At trial we showed that the client was a friend of the store owner and was working two jobs at the time and had plenty of money to live on. He was also timely paying his rent. There was no reason for him to demand cash from the store owner and murder him. We also found in the police evidence the winning scratch-off ticket that our client said he had bought and was trying to cash in when the gunman walked in the store and killed the owner.
We were able to show on cross-examination that the gunman who testified against our client had killed people in the past, was generally a terrible excuse of a person and that he traded his testimony against our client for a life sentence, sparing him the death penalty. The jury found our client not guilty of committing capital murder.
Not Guilty by Jury: Driving While Intoxicated (DWI) Charge
Our client worked in air conditioning service and repair. He was stopped for a traffic violation and admitted to having a couple of drinks earlier. He did terribly on the DWI sobriety tests and looked to the police and prosecutors to be very intoxicated. He was arrested and charged for DWI.
At trial, we were able to show that the client had some injuries and a bad back, was overweight and that the field sobriety tests were not fair for him since there was no way he could look normal on those tests. The jury quickly found our client not guilty of the DWI charge.
Not Guilty for Driving While Intoxicated (DWI) Charge with .20 blood test
Our client was stopped as he pulled into a taco restaurant drive through late in the evening. After admitting that he had a few beers earlier, the police officer had our client do the DWI field sobriety tests. Even though our client did well on those tests, but not perfect, the officer arrested and charged our client for DWI. Our client submitted to a blood test which came back as .20 alcohol.

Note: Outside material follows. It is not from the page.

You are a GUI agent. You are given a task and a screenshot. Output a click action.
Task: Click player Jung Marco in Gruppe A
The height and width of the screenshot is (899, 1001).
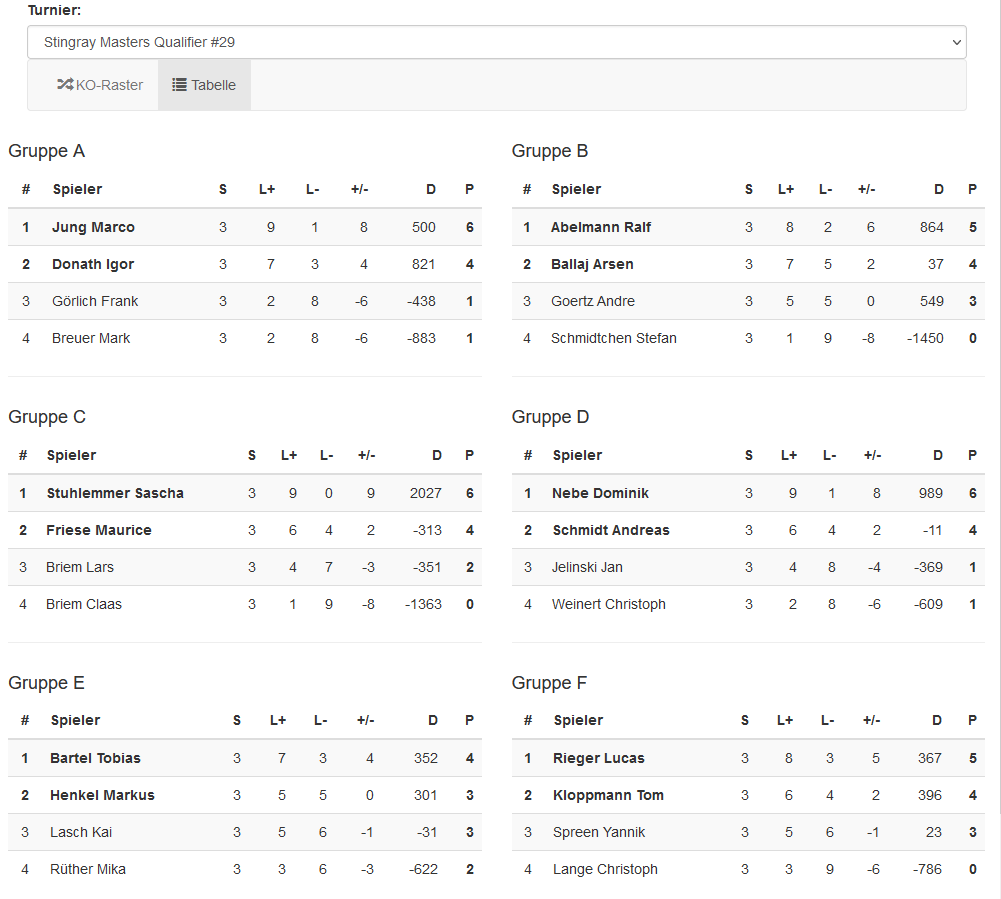coord(93,227)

At trial, we showed the many possible mistakes that can be made in blood testing for DWI. We emphasized to the jury that our client appeared normal – and that there was no way he could be .20 and appear so normal. We also found on the video about 45 minutes after the client was arrested that the arresting cop was making fun of our client, who was Hispanic, for going to buy tacos. The officer, in a mocking and exaggerated Spanish accent, could be heard on the recording saying “…tacos, people gotta get their tacos…”. The jury only took about ten minutes to find our client not guilty of the DWI charge.

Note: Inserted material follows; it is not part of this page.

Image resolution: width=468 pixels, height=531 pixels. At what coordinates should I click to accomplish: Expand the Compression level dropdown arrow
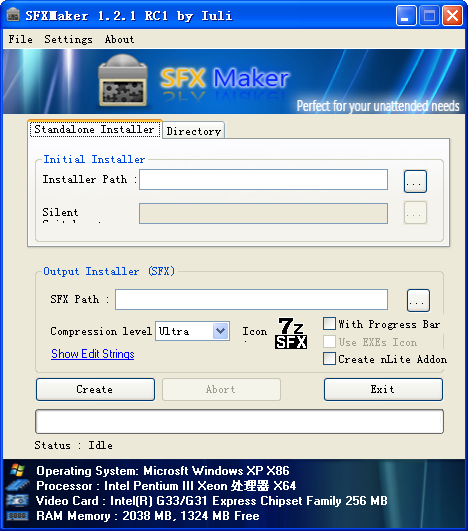220,331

Acquitted: Drug Delivery Charge of Over 100 Pounds of Marijuana
The client had delivered over 100 pounds of marijuana to an undercover officer and had prior drug arrests and probations and was looking at a possible long prison sentence for delivering drugs – potentially a life sentence. We had demanded, prior to the trial, disclosure of any confidential informants or snitches used by the police and any deals, promises of leniency or grants of immunity given to such persons. The prosecutors represented to the court that no CI’s nor snitches had been used by the police.

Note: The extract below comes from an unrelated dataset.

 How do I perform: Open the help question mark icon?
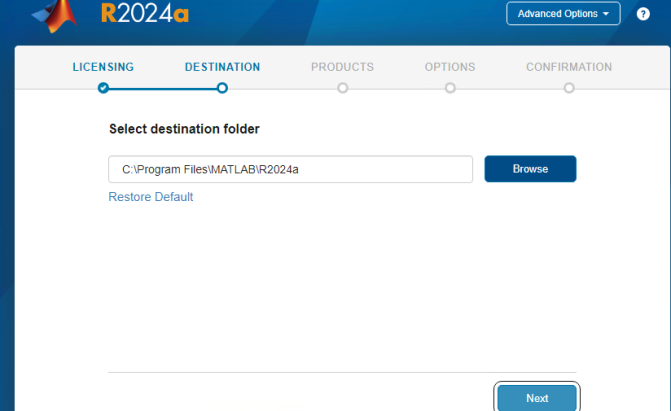tap(643, 14)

At the trial for the client’s marijuana delivery charge, when it became apparent that the undercover officer had indeed used a confidential informant, we immediately objected to any evidence that was the result of information obtained through the use of the CI, for the failure of the prosecution to abide by the court’s order to disclose such information of the use of a CI or deals given a CI for their snitching. The court sustained our objection. When the state did not have sufficient information about the marijuana delivery independent of that gained through the informant, the court granted our motion for an instructed verdict of not guilty and our client was acquitted and walked out of the courtroom with us.
Preparation and proper pretrial motions by experienced Fort Worth drug manufacturing and delivery lawyers win cases.